Published by [[NIST]], this is the framework against which organisations can evaluate their information security. It's not technically a #standard , though there's an argument to be made that it is an 'unofficial' standard. The catalogue of controls for this standard are held in [[NIST Special Publication 800-53|NIST SP 800-53]]. It is less proscriptive than [[ISO 27001]].

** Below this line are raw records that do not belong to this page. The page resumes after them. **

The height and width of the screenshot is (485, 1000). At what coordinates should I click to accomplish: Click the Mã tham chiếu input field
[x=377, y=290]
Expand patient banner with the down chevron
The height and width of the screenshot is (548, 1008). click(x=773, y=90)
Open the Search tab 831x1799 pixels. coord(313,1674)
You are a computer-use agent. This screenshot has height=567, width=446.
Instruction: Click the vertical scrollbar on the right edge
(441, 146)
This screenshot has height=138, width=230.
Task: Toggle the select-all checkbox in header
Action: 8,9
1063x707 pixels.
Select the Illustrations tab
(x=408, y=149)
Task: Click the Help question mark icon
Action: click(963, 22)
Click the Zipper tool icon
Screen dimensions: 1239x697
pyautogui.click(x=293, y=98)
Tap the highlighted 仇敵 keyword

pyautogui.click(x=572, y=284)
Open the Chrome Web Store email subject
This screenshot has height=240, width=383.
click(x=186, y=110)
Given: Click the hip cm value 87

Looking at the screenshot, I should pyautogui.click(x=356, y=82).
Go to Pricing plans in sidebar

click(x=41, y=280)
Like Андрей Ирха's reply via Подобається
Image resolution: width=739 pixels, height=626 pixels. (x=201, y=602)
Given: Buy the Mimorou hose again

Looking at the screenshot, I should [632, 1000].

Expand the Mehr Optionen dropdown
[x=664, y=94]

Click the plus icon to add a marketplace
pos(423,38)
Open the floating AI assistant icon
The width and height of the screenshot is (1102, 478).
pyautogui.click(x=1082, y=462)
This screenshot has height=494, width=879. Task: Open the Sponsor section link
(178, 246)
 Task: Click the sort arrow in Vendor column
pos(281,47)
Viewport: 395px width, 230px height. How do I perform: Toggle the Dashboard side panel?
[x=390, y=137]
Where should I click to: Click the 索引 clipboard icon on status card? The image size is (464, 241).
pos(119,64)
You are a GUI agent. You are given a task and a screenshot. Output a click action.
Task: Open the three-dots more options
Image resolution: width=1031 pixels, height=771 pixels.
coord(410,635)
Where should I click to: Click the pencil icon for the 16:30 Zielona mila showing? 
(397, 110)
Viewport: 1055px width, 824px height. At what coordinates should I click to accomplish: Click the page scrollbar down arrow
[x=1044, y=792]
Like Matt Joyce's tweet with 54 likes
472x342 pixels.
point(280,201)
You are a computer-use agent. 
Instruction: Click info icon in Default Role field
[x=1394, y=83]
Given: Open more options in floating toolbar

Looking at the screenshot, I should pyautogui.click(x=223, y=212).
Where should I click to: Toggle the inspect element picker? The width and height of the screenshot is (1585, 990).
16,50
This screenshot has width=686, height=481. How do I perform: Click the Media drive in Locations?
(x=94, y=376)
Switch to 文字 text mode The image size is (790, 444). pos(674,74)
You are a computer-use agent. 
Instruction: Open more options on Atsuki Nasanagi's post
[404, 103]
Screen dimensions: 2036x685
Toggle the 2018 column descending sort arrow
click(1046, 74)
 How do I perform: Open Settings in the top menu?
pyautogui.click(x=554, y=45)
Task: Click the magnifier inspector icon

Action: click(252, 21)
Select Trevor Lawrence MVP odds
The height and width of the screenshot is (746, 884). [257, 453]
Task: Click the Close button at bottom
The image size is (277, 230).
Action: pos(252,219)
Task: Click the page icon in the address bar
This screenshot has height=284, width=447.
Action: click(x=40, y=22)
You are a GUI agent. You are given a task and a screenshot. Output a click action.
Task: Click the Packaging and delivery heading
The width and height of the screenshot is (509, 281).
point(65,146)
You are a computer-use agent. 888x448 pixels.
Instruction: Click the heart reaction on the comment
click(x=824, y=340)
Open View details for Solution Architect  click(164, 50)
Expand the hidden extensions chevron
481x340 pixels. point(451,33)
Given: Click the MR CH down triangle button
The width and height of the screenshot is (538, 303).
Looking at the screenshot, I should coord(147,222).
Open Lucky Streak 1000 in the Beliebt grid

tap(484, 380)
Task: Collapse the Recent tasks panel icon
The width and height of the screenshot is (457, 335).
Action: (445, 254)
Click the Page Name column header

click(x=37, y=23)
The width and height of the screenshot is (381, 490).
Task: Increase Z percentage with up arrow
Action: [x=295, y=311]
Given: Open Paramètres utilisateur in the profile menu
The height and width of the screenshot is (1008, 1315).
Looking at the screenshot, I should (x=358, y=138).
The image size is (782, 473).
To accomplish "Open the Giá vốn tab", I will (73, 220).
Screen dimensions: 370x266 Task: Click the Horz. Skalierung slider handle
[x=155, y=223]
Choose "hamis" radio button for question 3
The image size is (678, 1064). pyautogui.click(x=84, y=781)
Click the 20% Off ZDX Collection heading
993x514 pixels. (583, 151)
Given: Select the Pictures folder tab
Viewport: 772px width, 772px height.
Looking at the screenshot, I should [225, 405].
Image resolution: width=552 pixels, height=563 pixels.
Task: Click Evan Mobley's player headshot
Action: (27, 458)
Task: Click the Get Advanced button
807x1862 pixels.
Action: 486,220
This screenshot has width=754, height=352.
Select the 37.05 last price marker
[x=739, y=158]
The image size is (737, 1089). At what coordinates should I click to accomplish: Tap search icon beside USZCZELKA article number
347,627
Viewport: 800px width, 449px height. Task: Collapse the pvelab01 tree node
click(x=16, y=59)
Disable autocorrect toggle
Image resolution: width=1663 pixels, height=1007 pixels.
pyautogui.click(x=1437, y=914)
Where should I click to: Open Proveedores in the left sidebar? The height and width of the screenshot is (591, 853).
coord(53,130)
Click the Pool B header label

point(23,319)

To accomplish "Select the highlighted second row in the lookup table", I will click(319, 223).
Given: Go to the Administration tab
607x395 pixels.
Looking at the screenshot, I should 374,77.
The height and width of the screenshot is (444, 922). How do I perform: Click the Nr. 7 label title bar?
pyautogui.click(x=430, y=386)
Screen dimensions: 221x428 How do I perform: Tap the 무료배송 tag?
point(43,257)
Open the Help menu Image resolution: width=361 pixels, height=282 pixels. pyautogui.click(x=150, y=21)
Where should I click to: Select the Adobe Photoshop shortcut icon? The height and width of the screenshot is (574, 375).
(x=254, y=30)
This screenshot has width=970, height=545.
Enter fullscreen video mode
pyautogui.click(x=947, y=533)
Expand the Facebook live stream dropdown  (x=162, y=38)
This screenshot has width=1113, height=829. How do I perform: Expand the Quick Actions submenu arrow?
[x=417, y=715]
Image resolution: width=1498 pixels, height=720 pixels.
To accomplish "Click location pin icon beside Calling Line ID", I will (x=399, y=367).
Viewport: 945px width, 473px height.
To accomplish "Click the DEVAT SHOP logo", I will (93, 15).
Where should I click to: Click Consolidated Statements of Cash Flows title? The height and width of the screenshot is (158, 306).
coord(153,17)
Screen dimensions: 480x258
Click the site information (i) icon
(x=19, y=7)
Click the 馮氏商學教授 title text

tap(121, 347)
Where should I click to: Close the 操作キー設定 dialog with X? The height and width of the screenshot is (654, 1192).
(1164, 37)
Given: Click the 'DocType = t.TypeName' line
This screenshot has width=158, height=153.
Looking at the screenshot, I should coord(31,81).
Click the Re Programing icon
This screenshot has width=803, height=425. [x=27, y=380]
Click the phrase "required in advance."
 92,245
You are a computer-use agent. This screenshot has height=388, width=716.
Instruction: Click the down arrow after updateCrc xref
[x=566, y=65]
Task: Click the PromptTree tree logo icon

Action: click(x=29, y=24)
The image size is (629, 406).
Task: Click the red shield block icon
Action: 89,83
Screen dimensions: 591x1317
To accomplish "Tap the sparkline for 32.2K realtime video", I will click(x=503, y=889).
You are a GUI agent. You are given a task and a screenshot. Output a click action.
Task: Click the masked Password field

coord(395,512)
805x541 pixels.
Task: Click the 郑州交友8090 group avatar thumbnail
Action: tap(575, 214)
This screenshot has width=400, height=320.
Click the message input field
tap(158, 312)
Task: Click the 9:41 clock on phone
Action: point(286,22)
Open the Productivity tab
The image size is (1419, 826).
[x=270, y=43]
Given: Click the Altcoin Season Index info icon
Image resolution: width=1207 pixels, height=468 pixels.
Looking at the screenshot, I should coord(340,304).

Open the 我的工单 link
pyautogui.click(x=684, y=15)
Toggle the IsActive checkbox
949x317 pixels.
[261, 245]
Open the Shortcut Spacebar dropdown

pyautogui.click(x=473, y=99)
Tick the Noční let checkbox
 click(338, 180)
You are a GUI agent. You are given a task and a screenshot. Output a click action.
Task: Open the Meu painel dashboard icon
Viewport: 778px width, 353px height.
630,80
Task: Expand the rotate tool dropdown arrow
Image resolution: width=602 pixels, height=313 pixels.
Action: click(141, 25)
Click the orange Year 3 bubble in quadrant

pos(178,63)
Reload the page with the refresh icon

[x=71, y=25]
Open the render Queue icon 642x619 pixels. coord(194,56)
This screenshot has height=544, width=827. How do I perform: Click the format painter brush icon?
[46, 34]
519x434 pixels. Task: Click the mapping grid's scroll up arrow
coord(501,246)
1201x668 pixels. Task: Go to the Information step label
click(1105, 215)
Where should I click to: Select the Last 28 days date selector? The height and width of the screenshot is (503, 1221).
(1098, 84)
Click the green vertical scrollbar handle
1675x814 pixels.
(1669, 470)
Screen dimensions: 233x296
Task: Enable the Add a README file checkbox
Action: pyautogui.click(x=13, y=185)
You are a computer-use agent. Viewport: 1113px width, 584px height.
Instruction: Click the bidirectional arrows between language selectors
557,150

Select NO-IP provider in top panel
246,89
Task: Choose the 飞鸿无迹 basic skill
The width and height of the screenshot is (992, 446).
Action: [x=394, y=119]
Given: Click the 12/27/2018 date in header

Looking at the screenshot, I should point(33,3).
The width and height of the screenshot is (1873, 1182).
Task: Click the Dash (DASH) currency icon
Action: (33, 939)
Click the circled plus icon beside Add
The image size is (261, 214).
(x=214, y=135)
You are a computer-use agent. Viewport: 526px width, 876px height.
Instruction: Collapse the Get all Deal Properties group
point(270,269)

The framework defines five core functions: identify, protect, detect, respond, and recover. The latter three all involve [[contro#Reactive|reactive controls]].
## Framework core
The core set of principles are not a checklist. They are a series of activities, almost a mindset, that will help an organisation meet its cybersecurity goals. This is essentially an [[information security management system|ISMS]], although it's not named as such.
### Identify
Users should develop an understanding of the organisation's systems, people, [[asset|assets]], data and capabilities as well as how to manage them.
### Protect
Users should develop an implement 'appropriate' preventive [[security controls]], which in [[NIST]] are called safeguards. These controls should ensure the secure delivery of critical services
### Detect
Users should develop controls to...well, detect, incidents
### Respond
Users should develop controls to maintain resilience and restore any services damaged in an incident.
### Recover
## Implementation tiers
There are four tiers, from partial (Tier 1) to adaptive (Tier 4). This is unique to NIST - [[ISO 27001]] does not consider the maturity of the organisation.
### Tier 1: Partial
Risk management is informal. Cyber security activities may not be informed by risk assessment or business needs.
### Tier 2: risk-informed
There are some risk management practices and they have been approved by senior management. They may not yet be rolled out across the orgnisation. Activities are informed by risks and/or business needs
### Tier 3: Repeatable
At this level risk management activities are formally approved and widely adopted as policy. Moreover, the activities are reviewed and updated regularly, based on a good understanding of risk
### Tier 4: Adaptive
Cyber security activities are adapted over time based on lessons learned. The entire organisation is committed to managing cybersecurity risk. The relationship between cybersecurity risk and organisational objectives is clearly understood and applied to decision making.
>[!note]
>This assumes organisations understand their organisational objectives to start with which...hum
## Framework profiles
A way of describing the current state and the target state. They're intended to support business requirements and help to communicate risk within the organisation.